# Security Policy

## Reporting a vulnerability

Please report security issues privately to **security@butterbase.ai**. We aim to acknowledge within two business days.

Please do not file public GitHub issues for security vulnerabilities.

When reporting, include:

- Affected component and version (commit SHA if applicable)
- Reproduction steps
- Impact assessment if you have one

We will work with you on a coordinated disclosure timeline before any public discussion.

## Supported versions

The latest tagged release on `main` receives security updates. We do not currently backport fixes to older minor versions.

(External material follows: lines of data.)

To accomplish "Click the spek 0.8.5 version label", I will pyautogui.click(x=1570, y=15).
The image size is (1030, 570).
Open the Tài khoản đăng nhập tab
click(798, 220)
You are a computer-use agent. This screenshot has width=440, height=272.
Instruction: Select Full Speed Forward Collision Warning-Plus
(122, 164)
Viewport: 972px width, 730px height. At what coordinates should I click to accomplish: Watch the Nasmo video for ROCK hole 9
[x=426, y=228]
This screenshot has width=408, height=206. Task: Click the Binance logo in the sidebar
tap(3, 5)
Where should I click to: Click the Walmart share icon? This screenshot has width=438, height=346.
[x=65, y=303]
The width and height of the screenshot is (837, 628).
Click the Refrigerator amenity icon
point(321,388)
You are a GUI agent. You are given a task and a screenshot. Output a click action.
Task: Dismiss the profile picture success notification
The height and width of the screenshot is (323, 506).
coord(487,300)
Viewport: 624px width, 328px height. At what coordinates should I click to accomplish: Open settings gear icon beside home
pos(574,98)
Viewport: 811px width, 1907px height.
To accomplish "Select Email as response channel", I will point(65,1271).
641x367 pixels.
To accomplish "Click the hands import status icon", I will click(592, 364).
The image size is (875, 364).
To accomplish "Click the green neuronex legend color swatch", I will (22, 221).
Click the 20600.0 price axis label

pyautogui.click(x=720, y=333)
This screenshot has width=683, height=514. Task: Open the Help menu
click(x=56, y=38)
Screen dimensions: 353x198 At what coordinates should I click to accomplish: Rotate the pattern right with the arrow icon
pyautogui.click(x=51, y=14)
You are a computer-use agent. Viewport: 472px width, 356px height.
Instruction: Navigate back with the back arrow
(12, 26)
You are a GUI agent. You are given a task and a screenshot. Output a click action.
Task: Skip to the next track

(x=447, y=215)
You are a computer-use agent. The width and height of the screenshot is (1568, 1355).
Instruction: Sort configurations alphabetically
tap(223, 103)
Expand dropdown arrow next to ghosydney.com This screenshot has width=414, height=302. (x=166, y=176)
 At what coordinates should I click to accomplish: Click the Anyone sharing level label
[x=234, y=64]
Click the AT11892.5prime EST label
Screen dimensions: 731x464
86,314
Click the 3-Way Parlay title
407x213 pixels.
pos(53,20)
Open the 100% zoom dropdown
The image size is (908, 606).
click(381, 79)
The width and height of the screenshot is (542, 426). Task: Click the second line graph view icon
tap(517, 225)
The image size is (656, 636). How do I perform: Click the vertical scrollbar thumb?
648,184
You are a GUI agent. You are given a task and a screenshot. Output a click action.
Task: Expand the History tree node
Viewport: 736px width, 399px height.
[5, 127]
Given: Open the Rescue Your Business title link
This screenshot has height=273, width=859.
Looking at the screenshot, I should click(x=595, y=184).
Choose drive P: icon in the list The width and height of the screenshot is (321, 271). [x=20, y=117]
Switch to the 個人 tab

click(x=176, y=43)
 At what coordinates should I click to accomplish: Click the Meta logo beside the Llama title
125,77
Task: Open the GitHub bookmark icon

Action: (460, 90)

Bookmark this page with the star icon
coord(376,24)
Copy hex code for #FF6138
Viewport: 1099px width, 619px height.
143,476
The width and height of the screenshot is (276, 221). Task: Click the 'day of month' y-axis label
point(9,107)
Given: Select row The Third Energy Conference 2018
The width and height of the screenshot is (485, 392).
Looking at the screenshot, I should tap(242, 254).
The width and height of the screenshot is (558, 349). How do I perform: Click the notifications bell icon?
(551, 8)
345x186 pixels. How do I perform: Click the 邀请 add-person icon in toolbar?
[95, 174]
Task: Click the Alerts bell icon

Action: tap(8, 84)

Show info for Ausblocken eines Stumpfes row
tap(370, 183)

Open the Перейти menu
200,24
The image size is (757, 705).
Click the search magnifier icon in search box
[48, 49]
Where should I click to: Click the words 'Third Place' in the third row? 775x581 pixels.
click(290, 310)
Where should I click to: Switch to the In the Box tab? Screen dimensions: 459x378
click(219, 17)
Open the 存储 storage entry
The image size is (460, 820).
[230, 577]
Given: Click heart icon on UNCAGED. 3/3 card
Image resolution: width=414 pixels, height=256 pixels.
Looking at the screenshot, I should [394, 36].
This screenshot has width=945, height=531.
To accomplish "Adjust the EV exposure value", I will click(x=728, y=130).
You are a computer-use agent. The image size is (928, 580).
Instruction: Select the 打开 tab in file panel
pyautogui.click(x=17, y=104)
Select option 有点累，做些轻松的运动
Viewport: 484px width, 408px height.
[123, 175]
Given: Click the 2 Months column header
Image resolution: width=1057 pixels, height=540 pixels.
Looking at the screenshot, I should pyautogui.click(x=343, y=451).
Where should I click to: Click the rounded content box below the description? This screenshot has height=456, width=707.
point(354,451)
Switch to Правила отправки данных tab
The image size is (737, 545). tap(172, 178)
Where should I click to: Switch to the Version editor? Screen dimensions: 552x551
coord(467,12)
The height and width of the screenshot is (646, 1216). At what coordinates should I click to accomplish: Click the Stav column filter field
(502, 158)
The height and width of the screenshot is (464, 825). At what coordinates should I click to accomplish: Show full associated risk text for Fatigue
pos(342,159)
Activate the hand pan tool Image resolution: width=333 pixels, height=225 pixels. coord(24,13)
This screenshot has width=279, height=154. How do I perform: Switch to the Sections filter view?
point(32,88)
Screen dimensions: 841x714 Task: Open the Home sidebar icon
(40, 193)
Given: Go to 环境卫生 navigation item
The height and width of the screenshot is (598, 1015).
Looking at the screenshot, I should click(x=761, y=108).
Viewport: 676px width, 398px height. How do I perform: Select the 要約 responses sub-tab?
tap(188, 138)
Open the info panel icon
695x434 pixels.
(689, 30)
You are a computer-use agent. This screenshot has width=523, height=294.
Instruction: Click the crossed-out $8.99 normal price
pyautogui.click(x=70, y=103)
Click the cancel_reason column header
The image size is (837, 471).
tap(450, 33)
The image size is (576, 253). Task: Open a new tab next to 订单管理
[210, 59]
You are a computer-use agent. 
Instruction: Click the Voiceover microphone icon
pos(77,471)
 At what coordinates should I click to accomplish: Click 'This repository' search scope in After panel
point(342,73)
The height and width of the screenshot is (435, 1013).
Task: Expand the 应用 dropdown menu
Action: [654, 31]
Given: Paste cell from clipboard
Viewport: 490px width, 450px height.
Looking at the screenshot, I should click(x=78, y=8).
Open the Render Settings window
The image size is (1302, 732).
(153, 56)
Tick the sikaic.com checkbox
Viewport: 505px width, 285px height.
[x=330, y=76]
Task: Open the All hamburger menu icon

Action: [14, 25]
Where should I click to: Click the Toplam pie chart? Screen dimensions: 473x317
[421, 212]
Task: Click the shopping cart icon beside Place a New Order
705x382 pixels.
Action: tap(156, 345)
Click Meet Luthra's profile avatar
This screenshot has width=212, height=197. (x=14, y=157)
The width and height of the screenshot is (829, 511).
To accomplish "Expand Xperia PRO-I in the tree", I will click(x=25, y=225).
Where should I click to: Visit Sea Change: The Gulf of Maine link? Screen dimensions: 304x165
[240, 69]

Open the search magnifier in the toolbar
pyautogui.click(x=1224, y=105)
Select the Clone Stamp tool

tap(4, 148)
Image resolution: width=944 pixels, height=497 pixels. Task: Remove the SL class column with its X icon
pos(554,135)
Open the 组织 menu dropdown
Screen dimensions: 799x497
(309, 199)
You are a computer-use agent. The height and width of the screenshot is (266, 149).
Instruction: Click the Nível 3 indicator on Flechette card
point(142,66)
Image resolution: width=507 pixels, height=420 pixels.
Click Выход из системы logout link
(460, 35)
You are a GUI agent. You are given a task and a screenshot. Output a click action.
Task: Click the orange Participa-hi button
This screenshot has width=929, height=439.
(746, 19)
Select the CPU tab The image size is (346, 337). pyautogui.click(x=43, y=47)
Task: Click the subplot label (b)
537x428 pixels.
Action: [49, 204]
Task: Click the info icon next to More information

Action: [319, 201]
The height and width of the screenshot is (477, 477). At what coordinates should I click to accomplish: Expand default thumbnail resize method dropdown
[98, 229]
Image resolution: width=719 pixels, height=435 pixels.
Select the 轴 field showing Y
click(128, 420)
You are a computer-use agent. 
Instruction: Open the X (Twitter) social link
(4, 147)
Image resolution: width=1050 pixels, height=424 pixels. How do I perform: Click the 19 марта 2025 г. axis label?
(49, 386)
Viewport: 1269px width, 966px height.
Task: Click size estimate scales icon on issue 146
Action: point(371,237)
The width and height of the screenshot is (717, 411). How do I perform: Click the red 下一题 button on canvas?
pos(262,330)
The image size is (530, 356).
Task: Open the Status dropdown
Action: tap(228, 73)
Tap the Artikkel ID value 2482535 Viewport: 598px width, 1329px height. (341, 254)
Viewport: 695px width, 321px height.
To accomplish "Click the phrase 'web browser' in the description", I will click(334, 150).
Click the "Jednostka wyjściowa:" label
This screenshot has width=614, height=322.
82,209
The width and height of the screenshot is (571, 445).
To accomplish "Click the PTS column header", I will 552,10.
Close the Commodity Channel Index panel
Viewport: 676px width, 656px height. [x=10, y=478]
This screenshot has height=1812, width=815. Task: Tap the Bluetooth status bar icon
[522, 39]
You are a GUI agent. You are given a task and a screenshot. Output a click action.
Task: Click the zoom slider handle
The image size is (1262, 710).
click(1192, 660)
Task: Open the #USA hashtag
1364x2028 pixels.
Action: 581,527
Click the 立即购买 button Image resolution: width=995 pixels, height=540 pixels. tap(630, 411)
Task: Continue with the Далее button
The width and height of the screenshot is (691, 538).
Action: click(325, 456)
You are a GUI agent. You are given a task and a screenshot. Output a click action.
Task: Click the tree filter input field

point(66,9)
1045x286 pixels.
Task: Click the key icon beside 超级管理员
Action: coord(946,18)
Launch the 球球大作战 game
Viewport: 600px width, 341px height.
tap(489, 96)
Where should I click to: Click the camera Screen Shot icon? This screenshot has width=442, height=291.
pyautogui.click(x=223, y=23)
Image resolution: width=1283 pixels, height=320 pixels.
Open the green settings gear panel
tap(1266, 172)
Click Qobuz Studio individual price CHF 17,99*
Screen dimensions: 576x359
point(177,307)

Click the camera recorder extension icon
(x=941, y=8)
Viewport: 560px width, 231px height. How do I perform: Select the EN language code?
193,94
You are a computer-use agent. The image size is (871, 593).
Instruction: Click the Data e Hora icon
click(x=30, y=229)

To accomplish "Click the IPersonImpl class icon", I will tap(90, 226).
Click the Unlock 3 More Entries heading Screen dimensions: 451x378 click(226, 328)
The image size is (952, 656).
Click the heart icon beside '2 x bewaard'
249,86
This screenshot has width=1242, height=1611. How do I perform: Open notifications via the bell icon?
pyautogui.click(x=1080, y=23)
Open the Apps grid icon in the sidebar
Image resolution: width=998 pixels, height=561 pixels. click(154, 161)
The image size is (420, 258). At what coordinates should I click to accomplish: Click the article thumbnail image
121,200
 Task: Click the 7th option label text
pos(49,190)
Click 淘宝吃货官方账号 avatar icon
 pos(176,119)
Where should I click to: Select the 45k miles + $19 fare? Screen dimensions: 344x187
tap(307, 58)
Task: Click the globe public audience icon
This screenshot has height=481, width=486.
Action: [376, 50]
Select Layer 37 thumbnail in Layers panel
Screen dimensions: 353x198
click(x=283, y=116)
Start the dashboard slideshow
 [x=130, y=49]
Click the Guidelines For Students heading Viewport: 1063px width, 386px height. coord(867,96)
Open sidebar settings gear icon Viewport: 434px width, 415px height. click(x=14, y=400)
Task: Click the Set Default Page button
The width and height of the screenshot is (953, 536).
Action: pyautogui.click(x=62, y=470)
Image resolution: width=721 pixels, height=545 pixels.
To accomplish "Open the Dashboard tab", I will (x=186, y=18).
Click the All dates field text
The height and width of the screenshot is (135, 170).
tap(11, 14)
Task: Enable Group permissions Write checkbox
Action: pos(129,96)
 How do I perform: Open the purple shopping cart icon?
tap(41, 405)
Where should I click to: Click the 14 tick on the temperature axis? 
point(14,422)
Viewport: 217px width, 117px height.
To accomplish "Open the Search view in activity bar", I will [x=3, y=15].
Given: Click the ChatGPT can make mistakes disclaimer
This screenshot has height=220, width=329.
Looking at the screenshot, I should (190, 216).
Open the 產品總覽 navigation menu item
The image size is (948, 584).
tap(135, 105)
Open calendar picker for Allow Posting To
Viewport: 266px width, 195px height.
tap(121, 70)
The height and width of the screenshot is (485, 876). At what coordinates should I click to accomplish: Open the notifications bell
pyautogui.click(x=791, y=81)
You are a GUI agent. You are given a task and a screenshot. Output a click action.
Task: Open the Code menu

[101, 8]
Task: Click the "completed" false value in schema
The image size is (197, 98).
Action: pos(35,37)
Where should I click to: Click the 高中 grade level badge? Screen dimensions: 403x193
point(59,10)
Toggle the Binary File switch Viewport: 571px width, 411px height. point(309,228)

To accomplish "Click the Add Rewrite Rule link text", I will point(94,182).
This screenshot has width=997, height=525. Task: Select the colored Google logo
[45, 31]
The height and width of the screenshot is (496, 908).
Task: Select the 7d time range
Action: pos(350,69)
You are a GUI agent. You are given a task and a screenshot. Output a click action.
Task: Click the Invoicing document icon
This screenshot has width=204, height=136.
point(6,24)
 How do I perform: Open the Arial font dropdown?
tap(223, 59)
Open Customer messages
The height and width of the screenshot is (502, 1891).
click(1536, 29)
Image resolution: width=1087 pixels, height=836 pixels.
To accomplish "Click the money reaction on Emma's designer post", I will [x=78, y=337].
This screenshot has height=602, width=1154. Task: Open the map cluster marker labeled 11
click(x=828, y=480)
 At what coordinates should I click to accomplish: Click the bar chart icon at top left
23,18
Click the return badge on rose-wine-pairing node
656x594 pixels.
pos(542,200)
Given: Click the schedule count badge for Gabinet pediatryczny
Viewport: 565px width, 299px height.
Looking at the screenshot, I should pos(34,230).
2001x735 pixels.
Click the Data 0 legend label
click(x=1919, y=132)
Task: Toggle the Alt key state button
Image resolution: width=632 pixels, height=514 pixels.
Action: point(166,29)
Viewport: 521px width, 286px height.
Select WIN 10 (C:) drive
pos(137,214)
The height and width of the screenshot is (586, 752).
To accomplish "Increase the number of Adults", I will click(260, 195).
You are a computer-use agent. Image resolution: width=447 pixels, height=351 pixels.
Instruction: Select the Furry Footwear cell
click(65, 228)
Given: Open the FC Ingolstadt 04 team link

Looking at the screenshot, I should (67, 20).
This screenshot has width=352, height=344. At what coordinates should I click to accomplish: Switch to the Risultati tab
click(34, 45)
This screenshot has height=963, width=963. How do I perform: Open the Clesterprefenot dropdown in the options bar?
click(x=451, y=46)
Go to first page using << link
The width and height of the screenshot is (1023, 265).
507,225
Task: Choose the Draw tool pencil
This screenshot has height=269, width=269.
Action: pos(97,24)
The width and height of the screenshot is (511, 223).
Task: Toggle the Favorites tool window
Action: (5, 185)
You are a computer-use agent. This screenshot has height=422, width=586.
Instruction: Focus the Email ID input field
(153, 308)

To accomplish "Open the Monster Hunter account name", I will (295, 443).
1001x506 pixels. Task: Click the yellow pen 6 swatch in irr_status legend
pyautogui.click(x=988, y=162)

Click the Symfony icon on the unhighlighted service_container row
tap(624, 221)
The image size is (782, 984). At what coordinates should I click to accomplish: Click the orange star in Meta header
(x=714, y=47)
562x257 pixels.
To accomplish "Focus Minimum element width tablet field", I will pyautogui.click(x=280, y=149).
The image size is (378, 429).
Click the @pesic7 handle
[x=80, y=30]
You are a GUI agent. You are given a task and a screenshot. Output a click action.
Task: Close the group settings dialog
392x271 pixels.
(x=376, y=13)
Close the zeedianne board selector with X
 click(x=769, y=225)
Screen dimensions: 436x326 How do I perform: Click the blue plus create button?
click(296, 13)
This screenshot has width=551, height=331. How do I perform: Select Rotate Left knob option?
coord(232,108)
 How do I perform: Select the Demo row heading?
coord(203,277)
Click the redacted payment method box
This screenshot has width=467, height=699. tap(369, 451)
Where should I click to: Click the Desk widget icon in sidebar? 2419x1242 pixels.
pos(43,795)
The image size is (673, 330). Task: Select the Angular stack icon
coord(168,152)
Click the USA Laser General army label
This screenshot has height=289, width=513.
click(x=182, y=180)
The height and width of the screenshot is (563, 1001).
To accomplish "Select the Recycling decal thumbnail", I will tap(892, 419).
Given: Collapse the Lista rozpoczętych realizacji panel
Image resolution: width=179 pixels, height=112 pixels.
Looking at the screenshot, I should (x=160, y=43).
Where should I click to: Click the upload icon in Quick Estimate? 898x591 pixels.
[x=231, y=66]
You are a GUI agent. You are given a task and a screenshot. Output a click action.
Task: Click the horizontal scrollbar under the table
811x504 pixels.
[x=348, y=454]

## Operational notes for self-hosters

- **`BUTTERBASE_E2E=1` is a test-only auth bypass.** The control-api refuses to start when this is set alongside `NODE_ENV=production`, but the bypass mechanism is visible in the source. Never set this variable on any internet-reachable host.
- The default control-api configuration accepts unauthenticated requests on internal endpoints intended for in-cluster service-to-service traffic. Make sure those ports are not exposed publicly. See `SETUP.md`.
- Storage signed URLs use a signing secret; rotate it if you suspect exposure.
- The AI gateway, when no upstream `RouterAdapter` is registered, returns errors rather than calling external providers. Wire your own adapter (with your own API keys) before pointing real traffic at it.